Monique Genton: Stroke

  • ©,





Creation Year:



    Ink and acrylic on hardboard, mounted on a 1.5" wooden frame


    40" x 40" x 1.5"



Artist Statement:

    Old illustrational photographs are digi­tally manipulated then richly glazed with coloured paint to suggest: skin, touch, sensuality, and emotion. Those human elements are of particular interest, not only because science’s knowledge hierarchy assigns data acquired through the mind and eye the highest credibility, and data acquired through the sensual body, the least, but also because the latter have historically been devalued as ‘feminine’ ways of knowing the world.

    Together, the photos and paint create dialectic montages of human/photo­mechanical, soft/hard, subject/object, etc. Despite their technological media­tion and their dry, didactic origin, the reified figures reveal human complexi­ty and the transient nature of thought.
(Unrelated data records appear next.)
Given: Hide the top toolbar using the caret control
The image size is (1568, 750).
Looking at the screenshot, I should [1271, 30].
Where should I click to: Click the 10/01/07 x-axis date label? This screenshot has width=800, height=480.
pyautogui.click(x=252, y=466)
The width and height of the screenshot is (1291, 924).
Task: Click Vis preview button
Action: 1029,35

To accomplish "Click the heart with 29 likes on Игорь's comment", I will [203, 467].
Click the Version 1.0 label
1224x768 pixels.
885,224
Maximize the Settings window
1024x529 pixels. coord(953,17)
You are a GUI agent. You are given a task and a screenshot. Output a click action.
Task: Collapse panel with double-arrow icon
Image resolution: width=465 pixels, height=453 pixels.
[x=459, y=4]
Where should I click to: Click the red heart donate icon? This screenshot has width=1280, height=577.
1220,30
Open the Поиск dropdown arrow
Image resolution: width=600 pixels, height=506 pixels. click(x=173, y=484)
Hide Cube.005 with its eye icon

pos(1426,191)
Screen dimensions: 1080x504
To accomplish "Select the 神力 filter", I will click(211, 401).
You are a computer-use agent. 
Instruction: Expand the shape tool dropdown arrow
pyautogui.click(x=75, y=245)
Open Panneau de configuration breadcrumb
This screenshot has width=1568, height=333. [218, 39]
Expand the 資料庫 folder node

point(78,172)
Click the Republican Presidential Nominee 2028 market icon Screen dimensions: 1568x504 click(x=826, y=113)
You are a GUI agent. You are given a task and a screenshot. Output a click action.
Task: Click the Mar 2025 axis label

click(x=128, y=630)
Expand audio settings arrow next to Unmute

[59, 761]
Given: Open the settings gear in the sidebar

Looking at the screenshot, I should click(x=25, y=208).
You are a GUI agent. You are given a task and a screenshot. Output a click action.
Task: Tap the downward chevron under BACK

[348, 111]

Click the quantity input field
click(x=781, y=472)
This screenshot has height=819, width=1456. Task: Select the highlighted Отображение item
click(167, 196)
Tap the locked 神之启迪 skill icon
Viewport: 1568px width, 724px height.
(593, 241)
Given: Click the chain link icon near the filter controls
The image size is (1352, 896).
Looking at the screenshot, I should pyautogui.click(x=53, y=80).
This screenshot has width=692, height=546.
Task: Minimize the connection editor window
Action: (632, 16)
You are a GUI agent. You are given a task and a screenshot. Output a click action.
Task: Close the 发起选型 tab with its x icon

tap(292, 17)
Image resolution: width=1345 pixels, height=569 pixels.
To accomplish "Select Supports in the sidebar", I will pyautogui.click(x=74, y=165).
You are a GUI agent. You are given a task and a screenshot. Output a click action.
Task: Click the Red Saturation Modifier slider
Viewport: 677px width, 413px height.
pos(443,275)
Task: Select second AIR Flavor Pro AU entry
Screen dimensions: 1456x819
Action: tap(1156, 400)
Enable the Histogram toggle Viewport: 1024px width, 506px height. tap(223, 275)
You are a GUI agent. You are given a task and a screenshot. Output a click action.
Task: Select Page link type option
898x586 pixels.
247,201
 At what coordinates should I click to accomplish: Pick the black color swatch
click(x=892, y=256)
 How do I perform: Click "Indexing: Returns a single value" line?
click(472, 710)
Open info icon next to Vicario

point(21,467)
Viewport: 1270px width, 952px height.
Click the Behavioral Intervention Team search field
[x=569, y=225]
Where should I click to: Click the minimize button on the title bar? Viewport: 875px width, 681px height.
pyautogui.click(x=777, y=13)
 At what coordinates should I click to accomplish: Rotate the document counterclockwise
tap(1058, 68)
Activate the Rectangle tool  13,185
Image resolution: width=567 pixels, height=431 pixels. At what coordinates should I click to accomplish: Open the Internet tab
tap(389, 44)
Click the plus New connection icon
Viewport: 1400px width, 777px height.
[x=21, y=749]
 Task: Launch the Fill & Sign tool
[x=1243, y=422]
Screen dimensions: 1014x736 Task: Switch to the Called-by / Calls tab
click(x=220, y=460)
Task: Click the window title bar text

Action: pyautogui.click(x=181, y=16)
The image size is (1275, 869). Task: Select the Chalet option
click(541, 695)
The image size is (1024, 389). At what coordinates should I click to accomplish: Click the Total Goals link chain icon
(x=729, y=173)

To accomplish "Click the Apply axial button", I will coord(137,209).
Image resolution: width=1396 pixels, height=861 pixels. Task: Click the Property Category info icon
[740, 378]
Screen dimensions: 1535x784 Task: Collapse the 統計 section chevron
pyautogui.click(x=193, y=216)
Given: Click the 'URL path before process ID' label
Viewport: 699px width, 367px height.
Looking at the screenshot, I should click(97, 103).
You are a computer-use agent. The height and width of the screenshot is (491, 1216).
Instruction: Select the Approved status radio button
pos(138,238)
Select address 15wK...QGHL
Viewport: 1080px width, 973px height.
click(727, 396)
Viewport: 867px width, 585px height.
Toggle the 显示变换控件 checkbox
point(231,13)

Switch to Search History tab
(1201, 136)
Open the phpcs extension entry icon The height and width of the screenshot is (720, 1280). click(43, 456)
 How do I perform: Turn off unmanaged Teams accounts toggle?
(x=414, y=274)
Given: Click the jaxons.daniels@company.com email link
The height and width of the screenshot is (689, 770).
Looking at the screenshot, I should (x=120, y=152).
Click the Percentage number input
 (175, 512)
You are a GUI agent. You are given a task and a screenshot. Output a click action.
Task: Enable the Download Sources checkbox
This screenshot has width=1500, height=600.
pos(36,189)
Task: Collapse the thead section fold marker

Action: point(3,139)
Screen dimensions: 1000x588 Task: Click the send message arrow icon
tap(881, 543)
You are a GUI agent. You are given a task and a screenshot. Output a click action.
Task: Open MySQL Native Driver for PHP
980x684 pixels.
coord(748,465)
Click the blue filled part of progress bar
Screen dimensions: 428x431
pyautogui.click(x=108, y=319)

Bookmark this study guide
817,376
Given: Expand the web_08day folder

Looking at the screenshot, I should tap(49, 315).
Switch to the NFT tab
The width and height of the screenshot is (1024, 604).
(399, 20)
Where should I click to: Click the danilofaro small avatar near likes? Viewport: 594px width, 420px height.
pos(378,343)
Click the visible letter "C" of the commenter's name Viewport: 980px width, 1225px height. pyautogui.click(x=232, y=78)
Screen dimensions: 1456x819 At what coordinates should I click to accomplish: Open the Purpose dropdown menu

    I am interested in textbook illustra­tions and the scientific rhetorical strategies they employ to make dis­tant, to universalize, and to dehuman­ize their subjects – all in the name of objective truths. The subjects in this series are unnamed women demon­strating various swimming techniques in an old swimming manual. When I first saw these illustrations, I was struck with what they did not address: individuality, the sensual body in water, sensations of temperature, fear, etc. In response, my mixed-media work undermines the conceit of scientific representation by re-investing human qualities and individual narratives.